The project features an algorithm for predicting next word in a sentence. The outcome of the project is a Shiny App which provides an UI interface to interact with the algorithm.

Next word predictor

The data source consists of text in English language sourced from blogs, news articles and X (twitter) feeds. The data is organized as sentences in the first phase and then sampled to work with reduced amount of data. For this project 1% and 5% sampling was tested. At the end 1% sampling has been used to ensure that app can be hosted online due to memory constraints.

Some form of cleaning is done on the sampled data to remove, numbers, punctuation marks and special characters. Then a N-Gram analysis using ngram_asweka from ngram library is applied to generate tokens of words along with frequencies. These are stored in RData files.
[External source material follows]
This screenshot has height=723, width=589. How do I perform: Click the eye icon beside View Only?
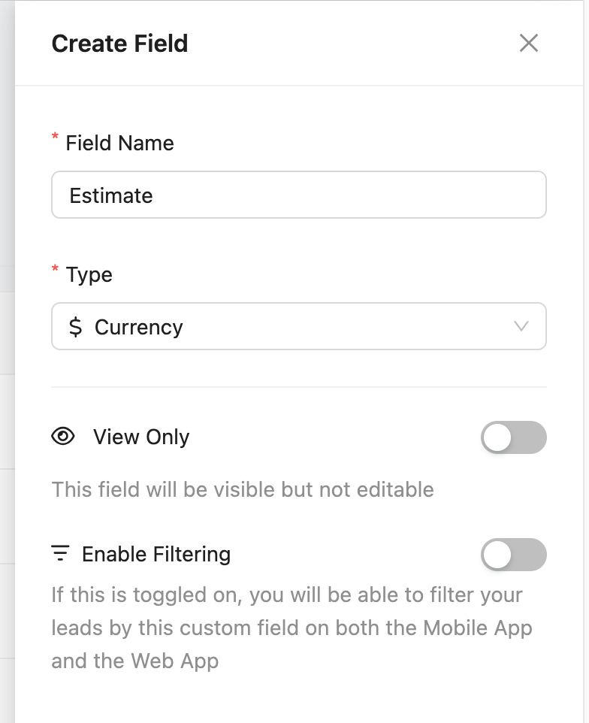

Based on the words at prompt, a look-up operation is carried out with the saved N-Gram data sets to determine the most likely next word.

Application Details

The source code for the application Next Word Predictor can be found at: https://github.com/hisscaredbrain/NextWordPredictor

The application itself is hosted on the shinyapp.io portal under the link : https://curiousity.shinyapps.io/NextWordPrediction/

Enter the text at the prompt on the left hand panel and hit the button Submit. The best three predictions shall be display in the main panel.

The data cleaning is not effective as evidenced with presence of ordinal indicators such as th, st, or rd etc. Due to the low sampling there are instances where second and third predictions are not available when input prompt with 4 or 5 words.

Summary

This marks the end of my data science learning in Coursera.

Thank you for reviewing it and helping me learn.